[Taxacom] Biodiversity hotspots SE Asia
Michael Heads
michael.heads at yahoo.com
Mon Jun 27 00:34:30 CDT 2011
Hi John,
Hawkins (2010 J Biogeogr) showed arborescent plant families most diverse in Malesia (Malaysia/Indonesia/Philippines/New Guinea), also Panama/Costa Rica (bit hard to read his color-coded map).

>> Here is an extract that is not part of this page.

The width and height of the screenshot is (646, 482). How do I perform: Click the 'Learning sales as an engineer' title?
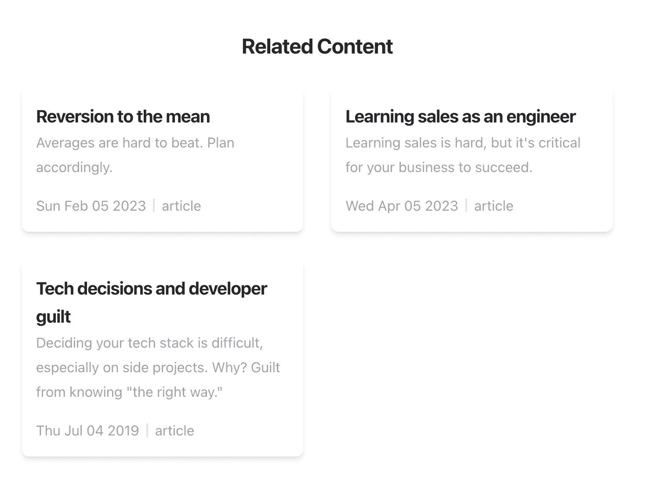pyautogui.click(x=460, y=117)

An example of a widespread Old World group with its highest species diversity in Sulawesi is Macaca.
That's not much I'm afraid - it seems Sulawesi biogeography is overdue for a review paper.
Michael Heads
Wellington, New Zealand.
My papers on biogeography are at: http://tiny.cc/RiUE0
--- On Mon, 27/6/11, John Grehan <jgrehan at sciencebuff.org> wrote:
From: John Grehan <jgrehan at sciencebuff.org>
Subject: [Taxacom] Biodiversity hotspots SE Asia
To: taxacom at mailman.nhm.ku.edu
Received: Monday, 27 June, 2011, 4:39 AM
Can anyone direct me to one or more recent papers that identify global
centers of biodiversity? I recall there were one or two papers (maybe in
Nature or Science) that did this with some color coded maps. I am
interested to see if the region of South East Asia, particularly the
region of the Lesser Sunda and Celebes showed up in any particular way.
I could probably track (and no bad pun unintended) this down next week,
but it would be helpful to me to find these articles as soon as possible
for possible citation purposes and I am assuming that some on this list
probably keep apace with global biodiversity overviews.